= Sadd-i Iskandari =

Only Alexander legend in Chagatai Turkish

The Sadd-i Iskandarī (Alexander's Wall) was composed by Ali-Shir Nava'i (1441–1501) in the second half of the fifteenth century. It is the only rendition of the Alexander Romance in Chagatai Turkish. Alexander legends did exist in other forms of Turkish though, such as Taceddin Ahmedi's Iskendername.

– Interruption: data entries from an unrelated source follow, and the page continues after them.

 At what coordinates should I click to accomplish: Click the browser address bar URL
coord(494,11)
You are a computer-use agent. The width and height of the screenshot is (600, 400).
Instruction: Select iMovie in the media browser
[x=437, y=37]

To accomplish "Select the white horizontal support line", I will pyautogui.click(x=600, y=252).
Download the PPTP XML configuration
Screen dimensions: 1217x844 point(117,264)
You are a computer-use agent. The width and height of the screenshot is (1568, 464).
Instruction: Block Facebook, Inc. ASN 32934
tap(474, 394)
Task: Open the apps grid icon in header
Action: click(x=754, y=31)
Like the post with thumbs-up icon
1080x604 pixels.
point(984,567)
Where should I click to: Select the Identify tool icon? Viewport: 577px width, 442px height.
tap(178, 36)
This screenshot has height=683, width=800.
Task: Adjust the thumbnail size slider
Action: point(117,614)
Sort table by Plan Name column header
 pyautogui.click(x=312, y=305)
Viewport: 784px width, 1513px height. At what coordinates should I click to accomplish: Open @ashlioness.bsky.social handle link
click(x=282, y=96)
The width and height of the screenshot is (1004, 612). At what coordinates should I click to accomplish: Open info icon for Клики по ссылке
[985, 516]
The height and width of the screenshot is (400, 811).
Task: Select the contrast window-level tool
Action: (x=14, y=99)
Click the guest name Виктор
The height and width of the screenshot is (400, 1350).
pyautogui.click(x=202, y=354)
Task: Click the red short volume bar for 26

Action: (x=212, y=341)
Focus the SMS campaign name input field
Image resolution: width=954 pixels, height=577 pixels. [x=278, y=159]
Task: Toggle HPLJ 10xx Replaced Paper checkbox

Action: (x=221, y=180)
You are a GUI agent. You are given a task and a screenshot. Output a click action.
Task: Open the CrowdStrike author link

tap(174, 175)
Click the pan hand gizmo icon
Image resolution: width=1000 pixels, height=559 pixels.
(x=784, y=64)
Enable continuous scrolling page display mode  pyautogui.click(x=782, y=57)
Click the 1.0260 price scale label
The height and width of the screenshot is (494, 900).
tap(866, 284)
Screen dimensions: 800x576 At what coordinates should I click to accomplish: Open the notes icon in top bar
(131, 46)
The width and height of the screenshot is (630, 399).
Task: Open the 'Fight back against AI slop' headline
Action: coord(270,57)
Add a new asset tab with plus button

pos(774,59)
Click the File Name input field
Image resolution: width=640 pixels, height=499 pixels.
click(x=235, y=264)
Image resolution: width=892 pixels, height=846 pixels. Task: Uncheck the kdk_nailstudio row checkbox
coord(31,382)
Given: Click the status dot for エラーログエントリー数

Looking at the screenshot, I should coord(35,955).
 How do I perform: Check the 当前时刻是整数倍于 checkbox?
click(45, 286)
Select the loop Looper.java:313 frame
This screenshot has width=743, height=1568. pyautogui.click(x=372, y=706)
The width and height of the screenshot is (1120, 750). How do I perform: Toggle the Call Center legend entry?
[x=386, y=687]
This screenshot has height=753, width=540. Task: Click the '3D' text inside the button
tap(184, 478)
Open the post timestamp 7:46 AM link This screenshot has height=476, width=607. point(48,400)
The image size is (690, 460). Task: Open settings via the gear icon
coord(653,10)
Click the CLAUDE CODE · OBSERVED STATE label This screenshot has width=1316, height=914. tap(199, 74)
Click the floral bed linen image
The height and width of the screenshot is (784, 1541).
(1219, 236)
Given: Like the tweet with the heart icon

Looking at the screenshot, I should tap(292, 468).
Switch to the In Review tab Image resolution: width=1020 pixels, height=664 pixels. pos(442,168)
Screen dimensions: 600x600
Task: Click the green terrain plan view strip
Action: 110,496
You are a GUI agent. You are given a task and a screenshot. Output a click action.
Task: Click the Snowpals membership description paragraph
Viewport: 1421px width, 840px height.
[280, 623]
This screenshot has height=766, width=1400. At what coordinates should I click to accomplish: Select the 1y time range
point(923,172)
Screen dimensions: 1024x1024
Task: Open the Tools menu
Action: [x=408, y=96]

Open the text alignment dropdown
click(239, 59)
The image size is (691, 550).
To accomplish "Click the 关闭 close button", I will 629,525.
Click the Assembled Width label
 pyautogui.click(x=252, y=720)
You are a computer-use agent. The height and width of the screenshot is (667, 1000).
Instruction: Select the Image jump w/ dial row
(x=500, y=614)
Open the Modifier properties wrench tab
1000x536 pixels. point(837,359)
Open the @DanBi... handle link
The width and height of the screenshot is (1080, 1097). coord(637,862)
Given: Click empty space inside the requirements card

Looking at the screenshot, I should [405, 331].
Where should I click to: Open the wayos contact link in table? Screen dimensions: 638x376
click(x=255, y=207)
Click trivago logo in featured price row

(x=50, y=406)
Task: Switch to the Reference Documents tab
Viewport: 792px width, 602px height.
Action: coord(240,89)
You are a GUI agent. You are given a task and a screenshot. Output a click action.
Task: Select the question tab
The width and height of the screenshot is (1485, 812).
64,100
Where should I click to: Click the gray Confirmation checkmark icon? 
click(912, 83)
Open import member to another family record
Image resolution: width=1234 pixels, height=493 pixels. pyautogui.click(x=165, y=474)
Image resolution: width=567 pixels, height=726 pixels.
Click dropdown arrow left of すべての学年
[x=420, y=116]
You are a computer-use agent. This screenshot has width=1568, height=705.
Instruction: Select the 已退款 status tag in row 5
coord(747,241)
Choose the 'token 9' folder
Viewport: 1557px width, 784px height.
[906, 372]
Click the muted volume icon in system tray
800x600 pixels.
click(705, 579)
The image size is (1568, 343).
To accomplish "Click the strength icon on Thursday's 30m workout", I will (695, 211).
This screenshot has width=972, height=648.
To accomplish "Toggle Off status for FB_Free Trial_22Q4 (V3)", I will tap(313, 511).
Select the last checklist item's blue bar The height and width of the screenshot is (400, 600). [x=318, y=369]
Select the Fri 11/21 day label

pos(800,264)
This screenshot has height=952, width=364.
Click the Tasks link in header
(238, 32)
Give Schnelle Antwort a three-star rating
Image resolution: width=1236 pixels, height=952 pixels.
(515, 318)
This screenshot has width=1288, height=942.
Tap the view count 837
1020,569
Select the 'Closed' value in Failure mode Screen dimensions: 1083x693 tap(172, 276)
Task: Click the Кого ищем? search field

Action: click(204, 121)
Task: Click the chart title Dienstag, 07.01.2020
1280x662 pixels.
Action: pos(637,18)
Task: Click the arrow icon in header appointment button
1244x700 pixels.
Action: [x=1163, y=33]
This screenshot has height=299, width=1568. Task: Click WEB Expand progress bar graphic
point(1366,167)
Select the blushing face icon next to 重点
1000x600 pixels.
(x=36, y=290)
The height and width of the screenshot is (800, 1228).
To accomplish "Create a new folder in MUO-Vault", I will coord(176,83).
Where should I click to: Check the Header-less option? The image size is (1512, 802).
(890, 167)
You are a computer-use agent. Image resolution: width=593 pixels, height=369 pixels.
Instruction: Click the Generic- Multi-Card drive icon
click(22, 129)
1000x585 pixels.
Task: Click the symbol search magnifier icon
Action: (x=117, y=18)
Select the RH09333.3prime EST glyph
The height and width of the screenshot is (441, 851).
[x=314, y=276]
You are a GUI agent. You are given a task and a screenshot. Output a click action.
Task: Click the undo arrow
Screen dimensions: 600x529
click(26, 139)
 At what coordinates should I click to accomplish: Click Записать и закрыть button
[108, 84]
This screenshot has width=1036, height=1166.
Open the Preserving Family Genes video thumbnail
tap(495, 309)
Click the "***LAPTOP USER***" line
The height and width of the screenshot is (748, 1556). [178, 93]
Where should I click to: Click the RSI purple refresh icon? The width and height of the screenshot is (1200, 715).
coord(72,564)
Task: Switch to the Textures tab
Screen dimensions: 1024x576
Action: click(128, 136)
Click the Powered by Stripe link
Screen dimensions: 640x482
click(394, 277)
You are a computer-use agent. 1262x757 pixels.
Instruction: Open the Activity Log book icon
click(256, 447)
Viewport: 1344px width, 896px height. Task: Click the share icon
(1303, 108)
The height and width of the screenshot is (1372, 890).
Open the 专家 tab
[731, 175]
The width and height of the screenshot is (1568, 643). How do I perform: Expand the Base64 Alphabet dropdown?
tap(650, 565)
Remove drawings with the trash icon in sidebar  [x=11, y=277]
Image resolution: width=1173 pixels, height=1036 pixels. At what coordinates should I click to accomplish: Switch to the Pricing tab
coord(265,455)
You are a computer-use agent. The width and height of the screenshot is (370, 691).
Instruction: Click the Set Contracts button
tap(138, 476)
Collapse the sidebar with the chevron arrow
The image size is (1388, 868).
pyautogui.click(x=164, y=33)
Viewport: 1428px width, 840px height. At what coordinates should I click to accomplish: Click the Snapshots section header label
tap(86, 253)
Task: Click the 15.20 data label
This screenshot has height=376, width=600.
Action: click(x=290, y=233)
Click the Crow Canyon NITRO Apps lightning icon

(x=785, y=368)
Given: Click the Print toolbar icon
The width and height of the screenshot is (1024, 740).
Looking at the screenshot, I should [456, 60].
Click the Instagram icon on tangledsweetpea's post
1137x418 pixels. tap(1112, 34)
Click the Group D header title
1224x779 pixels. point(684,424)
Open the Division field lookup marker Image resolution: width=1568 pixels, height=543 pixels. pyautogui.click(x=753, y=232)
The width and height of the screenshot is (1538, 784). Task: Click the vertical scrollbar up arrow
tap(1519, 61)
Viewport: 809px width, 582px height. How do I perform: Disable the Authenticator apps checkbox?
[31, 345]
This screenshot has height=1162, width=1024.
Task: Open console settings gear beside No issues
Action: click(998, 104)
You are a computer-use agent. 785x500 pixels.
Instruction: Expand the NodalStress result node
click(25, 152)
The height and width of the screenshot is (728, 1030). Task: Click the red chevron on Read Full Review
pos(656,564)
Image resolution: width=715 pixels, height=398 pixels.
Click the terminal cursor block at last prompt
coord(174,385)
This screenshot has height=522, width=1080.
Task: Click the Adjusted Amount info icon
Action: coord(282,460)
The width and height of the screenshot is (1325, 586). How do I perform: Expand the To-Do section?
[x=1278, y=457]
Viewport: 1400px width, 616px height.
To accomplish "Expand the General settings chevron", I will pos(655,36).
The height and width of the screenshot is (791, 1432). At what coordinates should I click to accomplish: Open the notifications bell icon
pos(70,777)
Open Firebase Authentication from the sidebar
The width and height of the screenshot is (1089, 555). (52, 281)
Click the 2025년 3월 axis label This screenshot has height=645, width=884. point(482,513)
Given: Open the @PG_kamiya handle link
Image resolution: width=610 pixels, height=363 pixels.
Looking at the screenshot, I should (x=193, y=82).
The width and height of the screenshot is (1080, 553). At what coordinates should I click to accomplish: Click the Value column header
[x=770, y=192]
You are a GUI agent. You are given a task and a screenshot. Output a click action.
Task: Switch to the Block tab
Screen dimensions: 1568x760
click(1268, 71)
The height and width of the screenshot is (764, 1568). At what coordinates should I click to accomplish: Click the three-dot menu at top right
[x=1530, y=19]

The name of Nava'i's work is a reminder of the story of Dhu al-Qarnayn, whom Nava'i believes to be Alexander the Great. As described in the Quran, Dhu al-Qarnayn (Alexander) is entrusted by God to build a wall sealing away the apocalyptic tribes Gog and Magog. The text proceeds in four main parts:

- The Andarz section, involving a general discussion of aspirations, aims, and ideals.
- The Ḥikāyat section, involving a story of the beggar-king.
- The Ḥikmat section, where Alexander converses with Aristotle regarding the best way to achieve one's aim.
- The Dāstān section, involving a biography of Alexander

The Sadd-i Iskandari was a section of a larger text that acted as the equivalent of Nava'i's own version of Nizami Ganjavi's Khamsa. More specifically, the Sadd-i Iskandari was his version of Nizami's Iskandarnameh, and it was composed in the same meter (mutaqārib) as Nizami's. Nava'i composed his text roughly the same time, though slightly after, the Persian poet Jami completed his own Kherad-nâme (Book of Alexandrian Intelligence), which influenced Nava'i's text. The two poets had a close relationship, and Nava'i was the disciple of Jami. In Nava'i's own Khamsa, he acknowledges the influence of his teacher in the prologue of each mathnawi.